Using the example of state-of-the-art wearable and hands-free sensors Data61 developed for prawn harvesters, Dr Taylor explained that AI and machine learning is helping the nation’s farmers making instantaneous decisions about best practise system management and preventing waste. “There’s a booth outside that’s been talking about how they help aquaculture farmers monitor the water quality in their pond.”
“We wouldn’t have been able to do that without sensors and a way to interpret that data that’s coming in.”
Understanding genetic diseases
Being able to extrapolate data when there are 3 billion letters in the genome was once a near-impossible task before machine learning, says Dr Denis Bauer, CSIRO’s principal research scientist in transformational bioinformatics.

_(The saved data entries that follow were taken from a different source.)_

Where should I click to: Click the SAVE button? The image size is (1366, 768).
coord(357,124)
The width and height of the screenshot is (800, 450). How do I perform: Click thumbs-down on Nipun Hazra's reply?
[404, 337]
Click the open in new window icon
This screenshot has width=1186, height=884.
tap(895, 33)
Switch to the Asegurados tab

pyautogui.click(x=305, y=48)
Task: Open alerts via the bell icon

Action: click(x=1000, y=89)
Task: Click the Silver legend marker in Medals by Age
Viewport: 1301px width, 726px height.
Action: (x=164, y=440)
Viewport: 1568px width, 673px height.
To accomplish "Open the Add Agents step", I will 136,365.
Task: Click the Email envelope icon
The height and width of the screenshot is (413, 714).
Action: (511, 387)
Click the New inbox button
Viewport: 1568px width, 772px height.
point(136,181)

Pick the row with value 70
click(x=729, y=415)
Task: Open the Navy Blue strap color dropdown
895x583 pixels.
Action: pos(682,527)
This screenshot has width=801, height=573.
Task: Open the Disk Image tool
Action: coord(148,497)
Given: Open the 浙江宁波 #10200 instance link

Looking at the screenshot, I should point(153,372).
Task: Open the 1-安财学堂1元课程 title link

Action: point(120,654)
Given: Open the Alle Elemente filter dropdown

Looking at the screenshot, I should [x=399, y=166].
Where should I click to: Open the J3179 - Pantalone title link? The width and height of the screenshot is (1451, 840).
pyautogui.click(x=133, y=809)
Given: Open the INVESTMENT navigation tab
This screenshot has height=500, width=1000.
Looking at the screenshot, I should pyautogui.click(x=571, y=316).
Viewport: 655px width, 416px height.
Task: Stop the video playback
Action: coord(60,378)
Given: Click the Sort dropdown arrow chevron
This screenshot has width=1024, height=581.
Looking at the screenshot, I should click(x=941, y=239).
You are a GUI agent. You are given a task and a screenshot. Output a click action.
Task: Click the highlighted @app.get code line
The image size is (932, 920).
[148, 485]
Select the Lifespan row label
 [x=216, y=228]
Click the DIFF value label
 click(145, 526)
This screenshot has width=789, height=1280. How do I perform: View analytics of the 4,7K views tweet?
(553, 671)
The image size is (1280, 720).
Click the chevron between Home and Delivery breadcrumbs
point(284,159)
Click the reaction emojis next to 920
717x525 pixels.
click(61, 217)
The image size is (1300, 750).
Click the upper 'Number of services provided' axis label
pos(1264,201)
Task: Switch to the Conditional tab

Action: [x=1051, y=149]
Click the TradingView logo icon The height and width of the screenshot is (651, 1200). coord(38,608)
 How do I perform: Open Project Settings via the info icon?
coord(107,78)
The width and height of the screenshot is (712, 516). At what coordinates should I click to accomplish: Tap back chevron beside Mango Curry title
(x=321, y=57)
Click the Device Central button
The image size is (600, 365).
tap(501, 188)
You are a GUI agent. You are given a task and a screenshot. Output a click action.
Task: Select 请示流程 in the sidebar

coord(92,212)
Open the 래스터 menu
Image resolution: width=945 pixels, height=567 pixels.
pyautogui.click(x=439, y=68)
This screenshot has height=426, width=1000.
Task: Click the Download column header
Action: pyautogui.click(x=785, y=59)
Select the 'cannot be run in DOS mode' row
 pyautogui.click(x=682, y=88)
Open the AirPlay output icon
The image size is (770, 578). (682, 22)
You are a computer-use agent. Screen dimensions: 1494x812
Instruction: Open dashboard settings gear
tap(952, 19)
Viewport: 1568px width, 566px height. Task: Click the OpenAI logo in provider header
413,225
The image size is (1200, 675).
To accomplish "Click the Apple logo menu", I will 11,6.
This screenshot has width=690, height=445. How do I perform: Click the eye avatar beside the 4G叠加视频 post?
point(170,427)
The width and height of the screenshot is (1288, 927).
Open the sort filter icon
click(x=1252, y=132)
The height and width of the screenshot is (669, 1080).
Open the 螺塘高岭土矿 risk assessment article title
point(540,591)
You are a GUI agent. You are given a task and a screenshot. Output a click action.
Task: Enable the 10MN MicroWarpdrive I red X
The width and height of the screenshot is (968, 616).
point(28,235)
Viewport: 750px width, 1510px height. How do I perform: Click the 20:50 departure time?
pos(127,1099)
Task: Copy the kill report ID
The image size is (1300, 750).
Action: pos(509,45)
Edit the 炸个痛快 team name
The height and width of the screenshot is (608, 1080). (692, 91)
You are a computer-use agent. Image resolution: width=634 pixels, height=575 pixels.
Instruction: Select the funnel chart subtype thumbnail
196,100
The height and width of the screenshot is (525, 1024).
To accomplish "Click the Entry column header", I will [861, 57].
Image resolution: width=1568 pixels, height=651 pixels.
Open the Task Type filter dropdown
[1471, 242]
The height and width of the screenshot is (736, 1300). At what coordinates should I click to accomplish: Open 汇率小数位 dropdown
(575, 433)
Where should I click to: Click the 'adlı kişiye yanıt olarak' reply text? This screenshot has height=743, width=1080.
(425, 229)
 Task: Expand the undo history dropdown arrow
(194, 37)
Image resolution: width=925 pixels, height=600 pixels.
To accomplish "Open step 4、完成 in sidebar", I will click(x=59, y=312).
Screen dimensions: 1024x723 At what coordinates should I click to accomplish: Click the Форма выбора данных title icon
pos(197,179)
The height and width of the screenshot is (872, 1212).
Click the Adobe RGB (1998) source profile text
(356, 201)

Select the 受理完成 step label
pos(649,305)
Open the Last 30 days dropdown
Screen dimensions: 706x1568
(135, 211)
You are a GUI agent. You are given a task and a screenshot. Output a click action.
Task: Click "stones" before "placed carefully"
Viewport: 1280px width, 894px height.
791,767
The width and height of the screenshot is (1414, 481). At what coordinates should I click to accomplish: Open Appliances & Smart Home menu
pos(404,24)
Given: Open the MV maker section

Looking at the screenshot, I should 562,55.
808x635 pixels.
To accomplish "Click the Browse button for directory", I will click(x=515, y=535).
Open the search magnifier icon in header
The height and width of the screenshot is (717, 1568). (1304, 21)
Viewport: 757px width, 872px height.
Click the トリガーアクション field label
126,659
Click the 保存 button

With a research pool of 22,000 individuals with motor neurone disease, each who have 2 million genetic differences between them, equalling roughly 80 million features that need analysing, the resulting matrix included 1.7 trillion statistical examples. A dataset of this size could not be analysed fully if using traditional methodology, explains Dr Bauer.
“Using machine learning, particularly when we’re using it as a random forest, that builds individual decision trees that look at subsets of the data, and then ultimately come up with a model that captures the whole 3 billion letters for the genome and make that inference.”
In partnership with the Dementia Team Grant led by Prof Ian Blair of Macquarie University, CSIRO’s Transformational Bioinformatics used machine learning to analyse the full genome simultaneously, identifying the genomic location that jointly contributes to the disease rather than being limited to detecting only the strong individually contributing genes.
This approach resulted in the effective analysis of genomic data from sizeable sample pools, boosting the statistical power needed for disease gene classification.
“Now, for the first time, we’ve built our own machine learning model that deals with this ultra-high dimensional data that others have not dealt with before. For example, the Googles and the Yahoos of the world typically deal with with tens of thousands of features.”
“It’s nice to know that a little Australian team is at the forefront of big data analysis.”